#### SOURCE EXTRACT:
[Start of section]
Evidence Criteria Used to Evaluate Resources on the Better Care Playbook

Why develop evidence criteria for the Playbook?

Many users of the Better Care Playbook will want to know how strong the evidence is for complex care models and tools featured on the Playbook before deciding to test or adopt them. To address this need, all resources proposed for inclusion on the Playbook have been reviewed against the evidence criteria below, and only credible or promising resources are included. Each resource — including formal trials and research studies, case studies, perspectives, and reviews — are assigned an evidence level.

What are the levels of evidence?

STRONG EVIDENCE

Randomized Control Trial (RCT) - Concept tested in rigorous, randomized effectiveness studies — including cluster randomized controlled trials and randomized step wedge, factorial, or quasi-experimental designs. Studies with these designs offer very strong evidence and should be ready to implement with local adaptation.
Non-Randomized Trial with Comparison Group - Concept tested in effectiveness studies with comparison groups — including non-randomized trials, before-after studies, interrupted time series studies, and repeated measures studies. May be ready to implement with local adaptation.
Meta-Analysis of Multiple Studies - One or more meta-analyses of studies of an intervention showing effectiveness. These studies offer very strong evidence and should be ready to implement with local adaptation.
Systematic Review of Multiple Studies (with evidence grading) - A systematic review of studies, giving a level of evidence for each study included. Likely ready to implement with local adaptation.
[End of section]
#### EXTRACTED INFORMATION:
[Start of section]
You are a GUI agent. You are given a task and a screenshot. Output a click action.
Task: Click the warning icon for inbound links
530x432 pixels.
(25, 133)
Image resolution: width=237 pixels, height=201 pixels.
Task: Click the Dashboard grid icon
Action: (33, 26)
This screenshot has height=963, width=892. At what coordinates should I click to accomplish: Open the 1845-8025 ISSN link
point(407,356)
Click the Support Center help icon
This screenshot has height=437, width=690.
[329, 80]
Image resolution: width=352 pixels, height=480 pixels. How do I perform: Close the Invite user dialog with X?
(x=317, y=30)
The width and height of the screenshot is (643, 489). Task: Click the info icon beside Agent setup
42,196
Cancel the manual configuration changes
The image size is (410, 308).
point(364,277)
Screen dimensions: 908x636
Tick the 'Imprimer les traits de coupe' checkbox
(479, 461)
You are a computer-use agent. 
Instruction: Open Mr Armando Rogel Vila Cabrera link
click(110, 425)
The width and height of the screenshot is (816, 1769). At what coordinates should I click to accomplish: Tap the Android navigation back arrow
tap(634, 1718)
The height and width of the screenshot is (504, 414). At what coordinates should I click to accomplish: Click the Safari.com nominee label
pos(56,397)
[End of section]
#### QUESTIONS:
A. List every evidence level that the Better Care Playbook evidence criteria place under STRONG EVIDENCE.
B. Carry on the text on the Better Care Playbook evidence criteria, starting after its final sentence.

#### RESULTS OF THE TASKS:
A.
- Randomized Control Trial (RCT)
- Non-Randomized Trial with Comparison Group
- Meta-Analysis of Multiple Studies
- Systematic Review of Multiple Studies (with evidence grading)

B.
MODERATE EVIDENCE

Rigorous Observational Study - Concept demonstrated to be effective in one or more rigorous observational studies with comparison groups and appropriate adjustment for bias and confounding. May be ready to implement with local adaptation.
Systematic Review of Multiple Studies (without evidence grading) - A systematic review of studies, not giving a level of evidence for each study included. May be ready to implement with local adaptation.

PROMISING EVIDENCE

Case Study - One or more rigorous real-world case studies. Promising idea ready for further testing and small-scale implementation with local adaptation.
Non-Systematic Review of Multiple Studies (with evidence grading) - A non-systematic review of studies, with evidence grading. Promising ideas ready for further testing and small-scale implementation with local adaptation.

EXPERT OPINION

Individual Report, Commentary, or Perspective - Expert or group of experts who, based on their experience, present a new idea, concept or model, which has not been formally evaluated. Promising idea needing further testing or research.
Non-Systematic Review of Studies of Multiple Studies (without evidence grading) - Non-systematic review of studies without evidence grading. Promising Ideas needing further testing or research.

VARYING

Toolkits and Guides – These formats often contain multiple resources that have differing levels of evidence.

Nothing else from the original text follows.